#### INFORMATION SUPPLIED

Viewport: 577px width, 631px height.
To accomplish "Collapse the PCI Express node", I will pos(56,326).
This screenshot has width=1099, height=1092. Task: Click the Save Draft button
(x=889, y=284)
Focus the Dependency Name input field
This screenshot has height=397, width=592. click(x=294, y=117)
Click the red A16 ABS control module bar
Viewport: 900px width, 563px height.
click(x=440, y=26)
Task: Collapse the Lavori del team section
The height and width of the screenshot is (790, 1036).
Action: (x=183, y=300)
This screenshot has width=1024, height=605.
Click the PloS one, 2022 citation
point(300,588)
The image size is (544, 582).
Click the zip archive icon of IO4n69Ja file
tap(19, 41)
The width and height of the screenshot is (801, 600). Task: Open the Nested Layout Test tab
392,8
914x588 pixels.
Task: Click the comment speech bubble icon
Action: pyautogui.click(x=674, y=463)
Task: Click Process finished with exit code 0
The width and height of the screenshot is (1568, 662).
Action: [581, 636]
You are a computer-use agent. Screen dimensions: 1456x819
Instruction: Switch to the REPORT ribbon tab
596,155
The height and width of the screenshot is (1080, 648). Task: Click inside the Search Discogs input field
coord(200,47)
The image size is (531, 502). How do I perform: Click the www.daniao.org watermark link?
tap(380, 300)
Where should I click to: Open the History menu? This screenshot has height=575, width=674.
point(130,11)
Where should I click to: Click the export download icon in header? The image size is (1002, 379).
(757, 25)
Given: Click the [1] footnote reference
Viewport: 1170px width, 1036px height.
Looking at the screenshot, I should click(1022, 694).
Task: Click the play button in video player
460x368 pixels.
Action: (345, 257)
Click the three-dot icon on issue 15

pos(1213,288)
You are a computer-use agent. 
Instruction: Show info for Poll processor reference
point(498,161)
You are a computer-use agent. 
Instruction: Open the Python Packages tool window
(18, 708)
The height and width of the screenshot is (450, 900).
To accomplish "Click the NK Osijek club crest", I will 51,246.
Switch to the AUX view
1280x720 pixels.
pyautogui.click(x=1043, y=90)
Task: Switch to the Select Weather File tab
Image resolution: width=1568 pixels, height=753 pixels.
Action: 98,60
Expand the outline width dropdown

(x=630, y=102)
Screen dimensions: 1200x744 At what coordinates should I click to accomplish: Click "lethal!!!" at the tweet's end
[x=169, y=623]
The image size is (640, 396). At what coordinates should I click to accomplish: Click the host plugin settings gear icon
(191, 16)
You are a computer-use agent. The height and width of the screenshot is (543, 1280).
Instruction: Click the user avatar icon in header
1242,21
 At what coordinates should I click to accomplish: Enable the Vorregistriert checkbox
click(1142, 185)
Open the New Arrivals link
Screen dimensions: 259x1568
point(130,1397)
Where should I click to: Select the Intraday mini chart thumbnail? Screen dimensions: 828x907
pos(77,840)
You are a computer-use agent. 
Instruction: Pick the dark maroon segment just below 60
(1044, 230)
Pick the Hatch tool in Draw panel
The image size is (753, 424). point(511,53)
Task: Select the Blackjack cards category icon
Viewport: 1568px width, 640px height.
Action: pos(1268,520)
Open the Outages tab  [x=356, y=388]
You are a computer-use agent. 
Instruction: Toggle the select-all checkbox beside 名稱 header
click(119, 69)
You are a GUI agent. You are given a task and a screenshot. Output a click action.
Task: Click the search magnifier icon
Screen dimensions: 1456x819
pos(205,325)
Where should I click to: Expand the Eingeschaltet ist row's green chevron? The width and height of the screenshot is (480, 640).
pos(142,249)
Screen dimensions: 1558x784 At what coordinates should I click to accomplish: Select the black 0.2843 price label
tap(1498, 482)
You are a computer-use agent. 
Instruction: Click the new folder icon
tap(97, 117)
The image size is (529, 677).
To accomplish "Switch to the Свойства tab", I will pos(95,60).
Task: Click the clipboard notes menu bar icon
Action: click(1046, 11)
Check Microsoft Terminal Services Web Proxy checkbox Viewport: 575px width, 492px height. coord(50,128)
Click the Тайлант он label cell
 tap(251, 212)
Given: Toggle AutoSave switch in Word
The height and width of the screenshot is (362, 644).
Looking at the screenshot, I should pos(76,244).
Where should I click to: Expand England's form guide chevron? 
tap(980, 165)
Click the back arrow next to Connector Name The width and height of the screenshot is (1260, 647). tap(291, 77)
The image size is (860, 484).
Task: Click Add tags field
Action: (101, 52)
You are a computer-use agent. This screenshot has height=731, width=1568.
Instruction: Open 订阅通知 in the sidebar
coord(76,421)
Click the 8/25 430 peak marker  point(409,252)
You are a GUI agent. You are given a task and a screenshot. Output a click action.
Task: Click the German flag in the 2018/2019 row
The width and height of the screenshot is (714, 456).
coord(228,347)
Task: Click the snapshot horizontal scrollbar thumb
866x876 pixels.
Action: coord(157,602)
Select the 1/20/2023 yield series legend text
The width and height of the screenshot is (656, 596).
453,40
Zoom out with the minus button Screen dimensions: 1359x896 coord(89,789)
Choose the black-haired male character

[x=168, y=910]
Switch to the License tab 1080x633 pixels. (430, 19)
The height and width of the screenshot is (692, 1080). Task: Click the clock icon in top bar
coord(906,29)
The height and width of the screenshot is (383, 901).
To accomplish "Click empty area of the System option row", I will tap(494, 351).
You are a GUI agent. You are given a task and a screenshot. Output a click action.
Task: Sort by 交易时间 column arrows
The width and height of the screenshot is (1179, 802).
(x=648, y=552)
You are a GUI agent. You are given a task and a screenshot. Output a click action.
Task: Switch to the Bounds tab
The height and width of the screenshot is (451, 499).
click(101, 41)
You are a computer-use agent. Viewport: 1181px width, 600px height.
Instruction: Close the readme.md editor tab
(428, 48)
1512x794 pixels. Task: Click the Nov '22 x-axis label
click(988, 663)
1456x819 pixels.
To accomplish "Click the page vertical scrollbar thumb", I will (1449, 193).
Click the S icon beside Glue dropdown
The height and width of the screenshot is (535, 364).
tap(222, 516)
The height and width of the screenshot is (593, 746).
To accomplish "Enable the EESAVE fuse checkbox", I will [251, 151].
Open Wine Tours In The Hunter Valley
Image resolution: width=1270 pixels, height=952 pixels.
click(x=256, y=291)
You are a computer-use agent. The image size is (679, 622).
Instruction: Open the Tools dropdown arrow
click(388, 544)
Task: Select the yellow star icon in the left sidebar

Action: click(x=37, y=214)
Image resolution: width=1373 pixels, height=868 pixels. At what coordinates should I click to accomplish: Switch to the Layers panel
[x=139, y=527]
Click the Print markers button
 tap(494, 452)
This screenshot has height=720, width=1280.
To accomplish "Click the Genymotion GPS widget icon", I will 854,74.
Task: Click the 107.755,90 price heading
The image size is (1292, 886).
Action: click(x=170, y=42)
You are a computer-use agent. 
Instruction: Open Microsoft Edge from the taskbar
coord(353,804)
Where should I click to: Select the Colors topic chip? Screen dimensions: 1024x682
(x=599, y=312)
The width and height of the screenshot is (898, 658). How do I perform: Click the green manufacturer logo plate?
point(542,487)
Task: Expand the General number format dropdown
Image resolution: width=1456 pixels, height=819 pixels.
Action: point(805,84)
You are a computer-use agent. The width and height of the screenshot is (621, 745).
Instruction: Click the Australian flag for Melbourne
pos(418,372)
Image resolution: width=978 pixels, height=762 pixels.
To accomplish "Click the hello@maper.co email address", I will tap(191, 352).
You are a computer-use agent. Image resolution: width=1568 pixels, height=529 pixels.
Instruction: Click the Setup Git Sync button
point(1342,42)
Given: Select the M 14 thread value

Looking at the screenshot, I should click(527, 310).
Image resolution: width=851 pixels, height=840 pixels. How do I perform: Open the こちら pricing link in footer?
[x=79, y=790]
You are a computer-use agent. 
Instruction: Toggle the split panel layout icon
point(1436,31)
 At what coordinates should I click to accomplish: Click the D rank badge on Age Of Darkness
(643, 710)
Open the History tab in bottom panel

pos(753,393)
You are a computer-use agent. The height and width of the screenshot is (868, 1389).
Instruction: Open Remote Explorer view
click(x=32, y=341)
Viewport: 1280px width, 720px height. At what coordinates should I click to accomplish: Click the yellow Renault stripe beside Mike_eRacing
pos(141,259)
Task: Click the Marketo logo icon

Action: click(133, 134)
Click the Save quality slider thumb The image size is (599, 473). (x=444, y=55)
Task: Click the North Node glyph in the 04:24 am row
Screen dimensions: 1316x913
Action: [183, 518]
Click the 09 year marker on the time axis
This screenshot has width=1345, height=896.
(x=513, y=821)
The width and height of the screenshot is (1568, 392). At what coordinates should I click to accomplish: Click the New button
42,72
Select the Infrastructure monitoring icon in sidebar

########

GOAL: Copy the rows verbatim, beginning with the line containing "Click the back" and continuing through the line containing "will tap(494, 351).", both included.

RESULT OF THE EXERCISE:
Click the back arrow next to Connector Name The width and height of the screenshot is (1260, 647). tap(291, 77)
The image size is (860, 484).
Task: Click Add tags field
Action: (101, 52)
You are a computer-use agent. This screenshot has height=731, width=1568.
Instruction: Open 订阅通知 in the sidebar
coord(76,421)
Click the 8/25 430 peak marker  point(409,252)
You are a GUI agent. You are given a task and a screenshot. Output a click action.
Task: Click the German flag in the 2018/2019 row
The width and height of the screenshot is (714, 456).
coord(228,347)
Task: Click the snapshot horizontal scrollbar thumb
866x876 pixels.
Action: coord(157,602)
Select the 1/20/2023 yield series legend text
The width and height of the screenshot is (656, 596).
453,40
Zoom out with the minus button Screen dimensions: 1359x896 coord(89,789)
Choose the black-haired male character

[x=168, y=910]
Switch to the License tab 1080x633 pixels. (430, 19)
The height and width of the screenshot is (692, 1080). Task: Click the clock icon in top bar
coord(906,29)
The height and width of the screenshot is (383, 901).
To accomplish "Click empty area of the System option row", I will tap(494, 351).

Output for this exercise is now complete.